Qualsiasi “accordo di libero scambio deve prevedere condizioni di parità su norme, aiuti di Stato e questioni fiscali”, ha detto il capo negoziatore dell’Ue per la Brexit, Michel Barnier.

Oltre al commercio, sarebbe anche necessario un accordo sulla cooperazione in materia di sicurezza, sulle regole di estradizione e l’accesso alle banche dati sulla sicurezza e sulla criminalità, che non sono disciplinate dalle norme internazionali. Sarebbe inoltre necessaria un’intesa sulla governance per determinare in che modo verranno prese le decisioni future, per verificare il rispetto delle regole e la risoluzione delle controversie.

Funzionari europei sostengono che raggiungere questo obiettivo in 11 mesi significherà basare i negoziati su uno degli accordi commerciali esistenti dell’Ue – con Singapore o con il Canada – e apportare gli opportuni adeguamenti. Non c’è tempo, dicono, per una nuova intesa su misura per il Regno Unito.
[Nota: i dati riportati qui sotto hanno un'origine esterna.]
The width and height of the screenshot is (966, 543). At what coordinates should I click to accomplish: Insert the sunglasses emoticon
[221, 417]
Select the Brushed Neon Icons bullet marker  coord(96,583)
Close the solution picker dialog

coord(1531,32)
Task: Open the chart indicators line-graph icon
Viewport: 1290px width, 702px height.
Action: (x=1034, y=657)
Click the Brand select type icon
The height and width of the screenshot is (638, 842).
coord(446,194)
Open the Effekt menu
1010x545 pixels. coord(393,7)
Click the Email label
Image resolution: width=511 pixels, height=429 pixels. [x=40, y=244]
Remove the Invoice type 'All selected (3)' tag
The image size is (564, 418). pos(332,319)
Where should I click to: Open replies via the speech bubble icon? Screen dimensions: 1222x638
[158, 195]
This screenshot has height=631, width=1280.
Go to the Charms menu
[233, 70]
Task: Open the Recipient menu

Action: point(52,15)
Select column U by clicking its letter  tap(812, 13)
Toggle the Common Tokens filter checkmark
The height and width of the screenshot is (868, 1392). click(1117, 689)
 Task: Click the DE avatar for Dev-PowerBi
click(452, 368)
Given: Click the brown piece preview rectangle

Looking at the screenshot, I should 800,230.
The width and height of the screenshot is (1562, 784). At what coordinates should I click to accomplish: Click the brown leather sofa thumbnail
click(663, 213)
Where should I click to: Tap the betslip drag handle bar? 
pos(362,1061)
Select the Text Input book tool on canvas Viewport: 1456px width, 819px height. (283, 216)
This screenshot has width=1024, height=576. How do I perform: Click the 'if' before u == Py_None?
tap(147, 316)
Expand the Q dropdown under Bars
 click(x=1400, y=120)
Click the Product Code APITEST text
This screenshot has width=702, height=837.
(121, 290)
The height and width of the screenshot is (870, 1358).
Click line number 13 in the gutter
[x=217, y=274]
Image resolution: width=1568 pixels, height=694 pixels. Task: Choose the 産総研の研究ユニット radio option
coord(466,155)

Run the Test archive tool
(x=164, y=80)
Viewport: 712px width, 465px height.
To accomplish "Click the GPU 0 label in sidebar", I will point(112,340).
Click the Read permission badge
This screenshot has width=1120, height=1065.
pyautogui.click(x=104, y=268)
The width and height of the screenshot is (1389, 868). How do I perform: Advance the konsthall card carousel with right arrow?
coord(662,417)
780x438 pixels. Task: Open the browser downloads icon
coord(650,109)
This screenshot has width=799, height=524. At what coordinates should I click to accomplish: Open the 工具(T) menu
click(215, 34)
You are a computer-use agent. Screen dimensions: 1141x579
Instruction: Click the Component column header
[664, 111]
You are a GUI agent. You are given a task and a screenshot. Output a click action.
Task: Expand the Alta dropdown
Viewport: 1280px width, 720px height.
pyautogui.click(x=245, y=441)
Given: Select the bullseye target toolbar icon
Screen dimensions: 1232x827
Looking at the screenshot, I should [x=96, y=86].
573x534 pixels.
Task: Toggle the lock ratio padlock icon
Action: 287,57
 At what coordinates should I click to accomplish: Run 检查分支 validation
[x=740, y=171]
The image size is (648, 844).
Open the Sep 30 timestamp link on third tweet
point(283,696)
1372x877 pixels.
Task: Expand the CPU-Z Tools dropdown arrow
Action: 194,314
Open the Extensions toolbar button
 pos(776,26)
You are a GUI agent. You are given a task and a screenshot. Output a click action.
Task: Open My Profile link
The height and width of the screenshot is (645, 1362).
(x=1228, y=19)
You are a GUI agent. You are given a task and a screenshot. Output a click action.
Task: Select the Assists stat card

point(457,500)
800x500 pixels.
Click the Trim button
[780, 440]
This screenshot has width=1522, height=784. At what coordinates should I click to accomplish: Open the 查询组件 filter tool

Accordi su altre questioni tra cui dati, trasporti ed energia potrebbero essere definiti, su questa struttura di base, in un secondo momento. L’intesa iniziale potrebbe entrare in vigore in via provvisoria mentre entrambe le parti – compresi tutti i governi dell’Ue, il Parlamento europeo e alcuni parlamenti regionali – ratificheranno l’accordo.